Annuisco e lei fa qualche passo indietro per permettermi di chiudere la porta. Raccolgo la sacca e torno a guardarla. Il suo viso di adesso è come una pugnalata nel petto e mentre la guardo mi sembra di rivederla in mezzo alla folla, quasi una vita fa. Il suo viso ha la stessa espressione di allora, triste e dolorante. Non le ho mai chiesto se quel giorno lei mi avesse notato o meno. Non mi sono mai nemmeno chiesto per quale motivo fosse triste quel giorno. Mi trattengo dal domandarglielo mentre andiamo in camera. Non è il momento giusto per soddisfare le mie curiosità. Si siede a gambe incrociate al centro del letto mentre io poso le mie cose. Appoggio la sacca sulla scrivania e inizio a svuotarla. Con la coda dell'occhio vedo Rose guardare il piccolo libro che ho appena posato sulla scrivania. Non le ho mai parlato della mia sottospecie di diario e sopratutto non le ho mai detto cosa ci scrivo. Ovviamente sa della sua esistenza. Innumerevoli volte si è svegliata vedendomi alla scrivania intento a scrivere quando fuori all'albamancavano ancora molte ore. Ogni volta che ha provato a parlarne, però, io ho svicolato cambiando discorso. Ma si fida di me e, non avendole dato il permesso, non lo ha mai letto. Una volta me lo disse, forse per rassicurarmi, e io le credetti, e le credo ancora. Se lo avesse fatto probabilmente adesso mi crederebbe pazzo e, in questo momento, non sarebbe sul mio letto. Forse sono veramente pazzo, ma mi piace pensare il contrario. Vado verso la finestra. Il buio ormai ha invaso le strade e i pochi ritardatari le percorrono per tornare nelle loro casa e dalle proprie famiglie. Il mio sguardo si posa sul fiume, agitato dal vento che fino a oggi pomeriggio lo ha fatto arrabbiare con le sue raffiche gelate. Allungo la mano per chiudere la finestra ma la voce di mia moglie mi ferma. «No, ti prego lasciala aperta...» strano ha sempre voluto che la chiudessi, ero io che di solito la lasciavo aperta per avere qualcosa da guardare durante le notti insonni. «Ho scoperto che mi piace svegliarmi con la luce leggera del sole mattutino.» Una risata leggera le esce dalle labbra. È un suono così adorabile. Ha un sorriso contagioso che attacca anche le mie labbra facendole piegare all'insù in un ampio sorriso dolce e sincero.
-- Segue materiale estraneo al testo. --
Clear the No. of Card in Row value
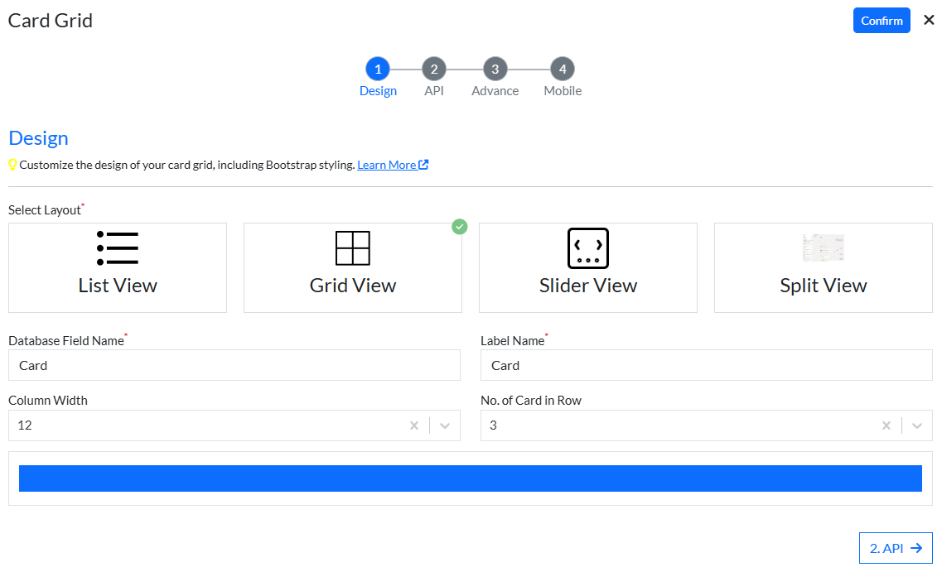The height and width of the screenshot is (572, 942). point(886,426)
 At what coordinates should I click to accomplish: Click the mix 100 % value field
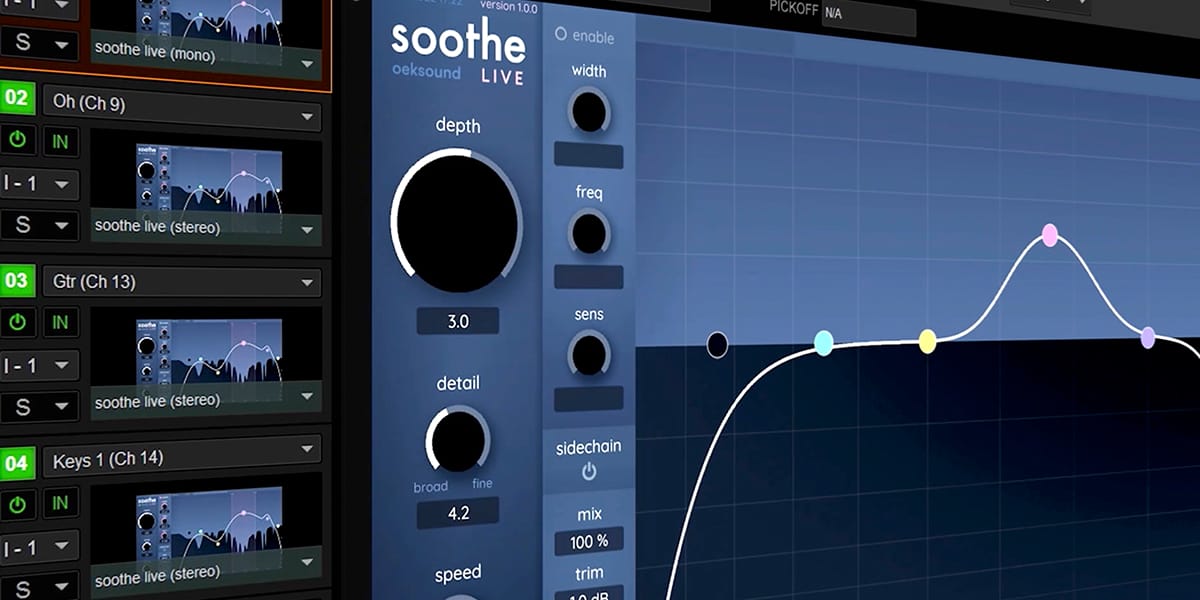point(589,542)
Oggi non c'è tanto freddo quindi la accontento e la lascio aperta. Mi spoglio e appoggio i vestiti sulla sedia. Domani ci sarà tempo di sistemarli. Indosso la camicia da notte e mi sdraio sul letto. Rose si sdraia al mio fianco. Copre entrambi con le coperte e cerca la posizione perfetta per stare il più comoda possibile. Ha la testa appoggiata sul mio petto e le gambe incrociate alle mie. Ha occupato tutto il lato sinistro del mio corpo appropriandosene e utilizzandolo come cuscino. Le accarezzo i capelli con la mano sinistra perchè so che questo gesto la rilassa, mentre con la suamano disegna piccoli cerchi sul mio addome con l'indice. «Ti devo parlare di una cosa, solo che...» prende un lunga boccata d'aria come se cercasse di calmarsi. «Non so da cosa cominciare...»
La sua voce sembra preoccupata ma adesso non sono nelle condizioni di iniziare un discorso. «Sono sicuro che per parlare di questa cosa si possa aspettare domani.» La mia voce è inaspettatamente dolce.
Lei sospira e aspetta qualche secondo prima di parlare. «Hai ragione, scusa.» Dalla voce sembra avvilita e questo mi preoccupa. Dovrei preoccuparmi?
«Ehi!» Le poggio due dita della mano libera sotto il mento e la faccio girare verso di me. Adesso ha smesso di piangere ma la sua faccia è tutt'altro che tranquilla. Forse dovrei davvero preoccuparmi. «Non devi scusarti, anzi scusami tu ma è stata una lunga giornata e non sono in grado di affrontare una nuova conversazione adesso. Ne parleremo domani, va bene?»
Mi sorride e annuisce debolmente.
Guardo fuori dalla finestra. Probabilmente è ora di cena ma io ho lo stomaco completamente chiuso. «Hai mangiato?» «No, non ho fame, ma se vuoi vado a...»
La interrompo con un bacio leggero. Un bacio dolce. Solo un piccolo modo per dimostrarle il mio affetto. «Va bene così, pensiamo solo a riposare, ok?» Come risposta sfodera un sorriso e quella sua tipica espressione dolce torna ad addobbarle il volto.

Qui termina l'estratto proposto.